[Records for processing — start]
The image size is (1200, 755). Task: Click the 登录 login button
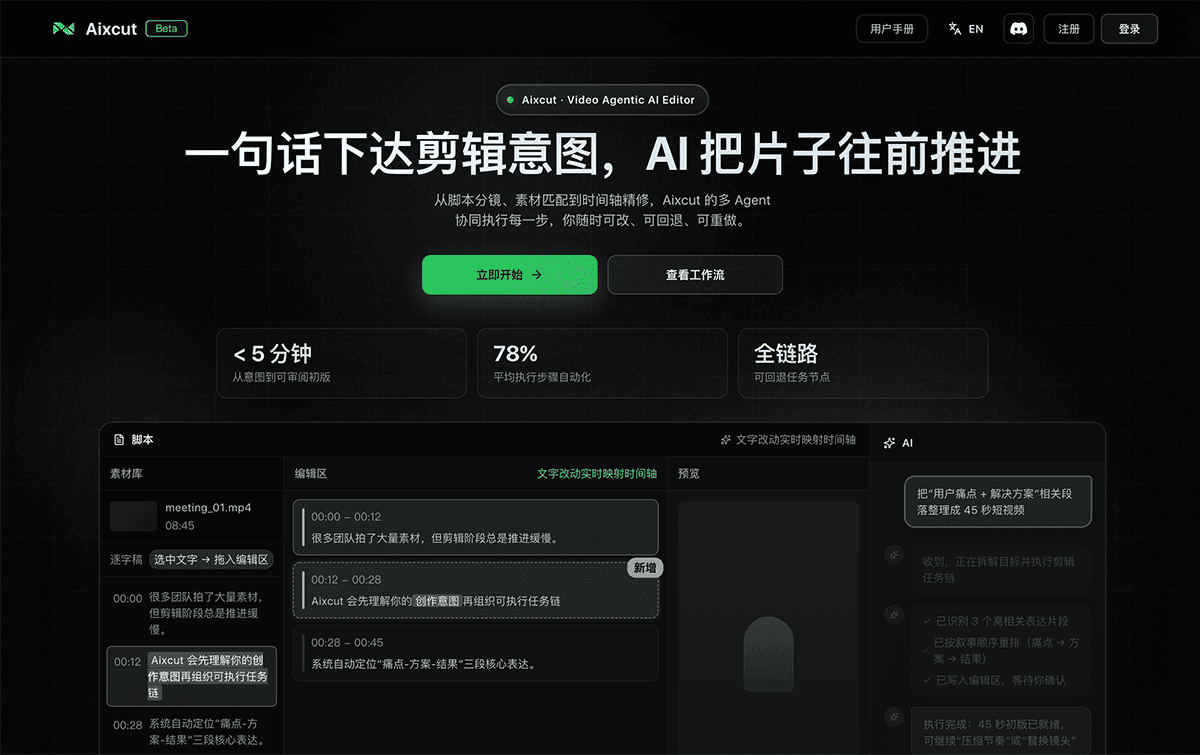click(1129, 29)
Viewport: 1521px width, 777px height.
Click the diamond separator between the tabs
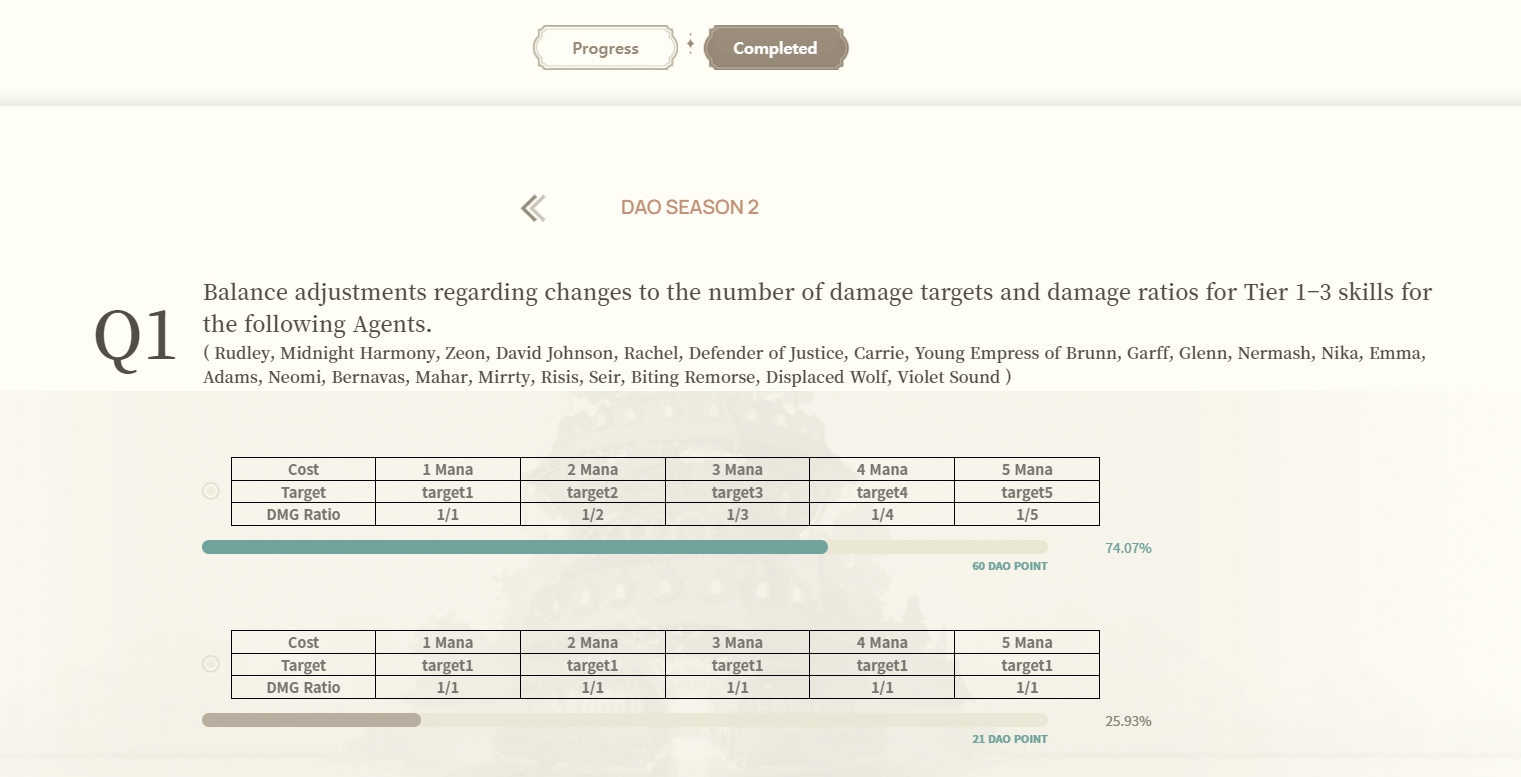[x=690, y=45]
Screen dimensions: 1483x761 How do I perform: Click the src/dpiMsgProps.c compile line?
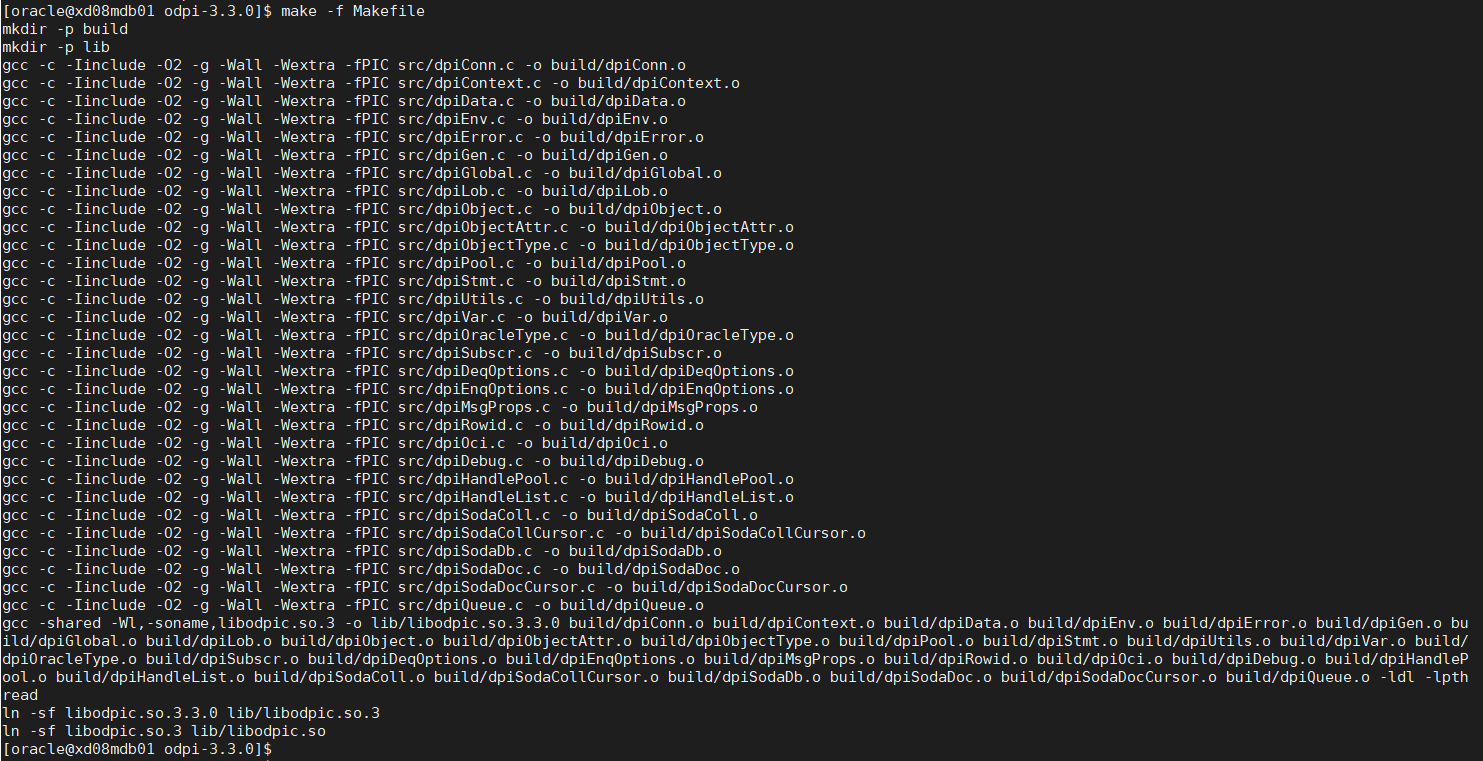point(380,407)
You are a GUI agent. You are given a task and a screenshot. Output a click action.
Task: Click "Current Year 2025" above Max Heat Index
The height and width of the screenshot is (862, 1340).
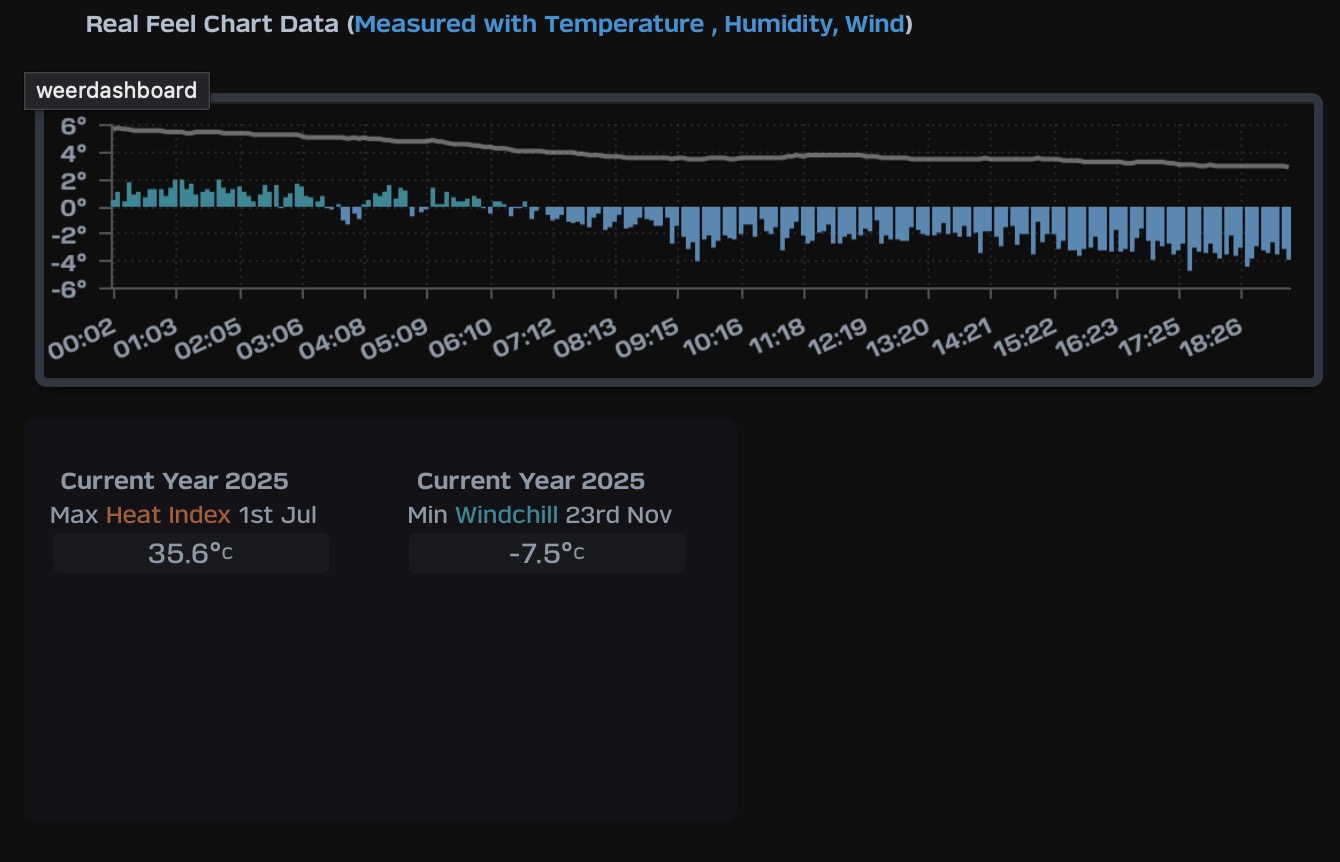click(x=174, y=481)
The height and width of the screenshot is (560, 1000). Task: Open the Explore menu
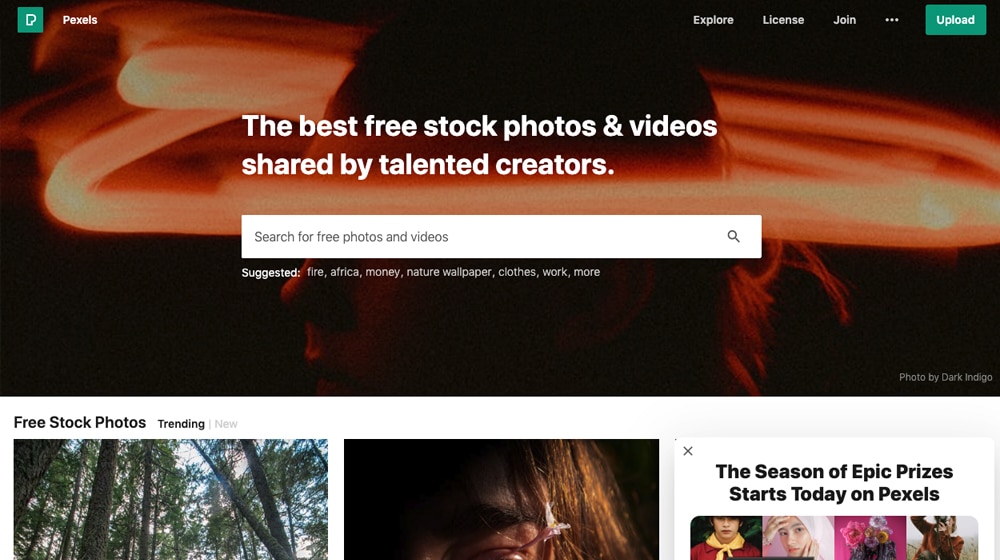713,20
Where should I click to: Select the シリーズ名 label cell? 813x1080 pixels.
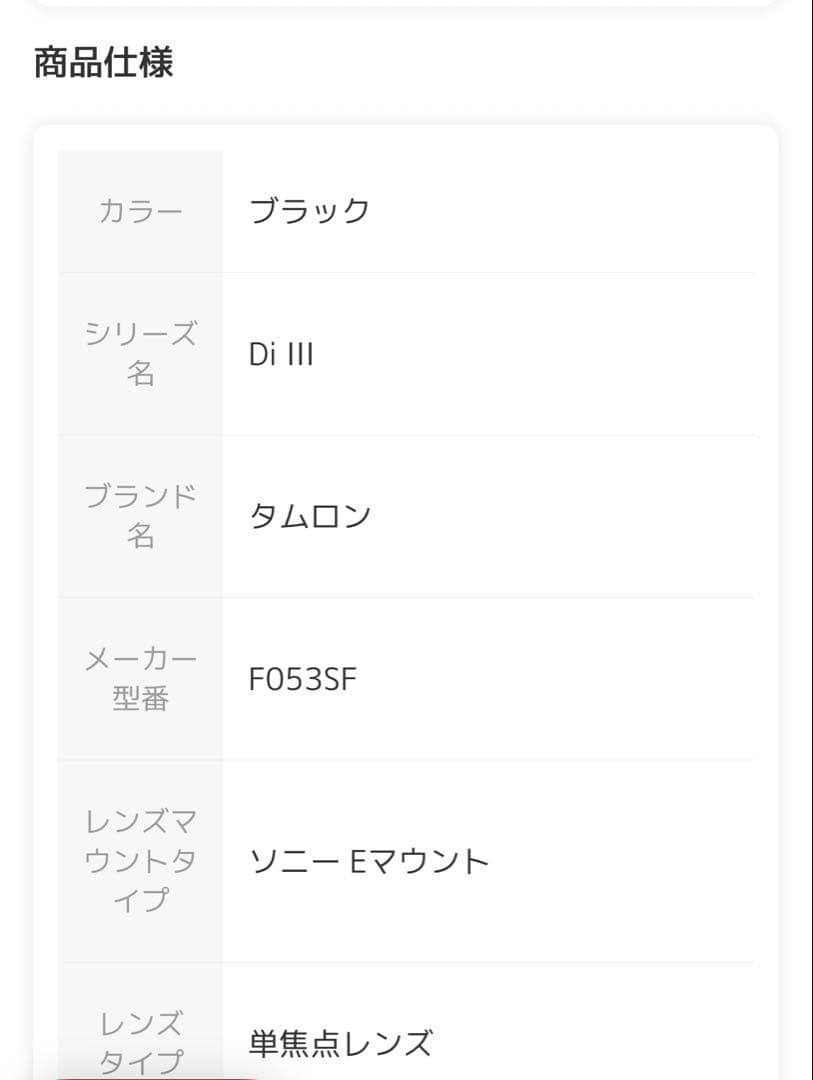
[Records for processing — finish]
Instructions for the task >> Transcribe exactly the lines running from the line with "The height and width of the screenshot is (862, 1340)." to the last line of the entries. Pictures stay out of the copy.

Response to this task >>
The height and width of the screenshot is (862, 1340).
click(x=174, y=481)
The height and width of the screenshot is (560, 1000). Task: Open the Explore menu
713,20
Where should I click to: Select the シリーズ名 label cell? 813x1080 pixels.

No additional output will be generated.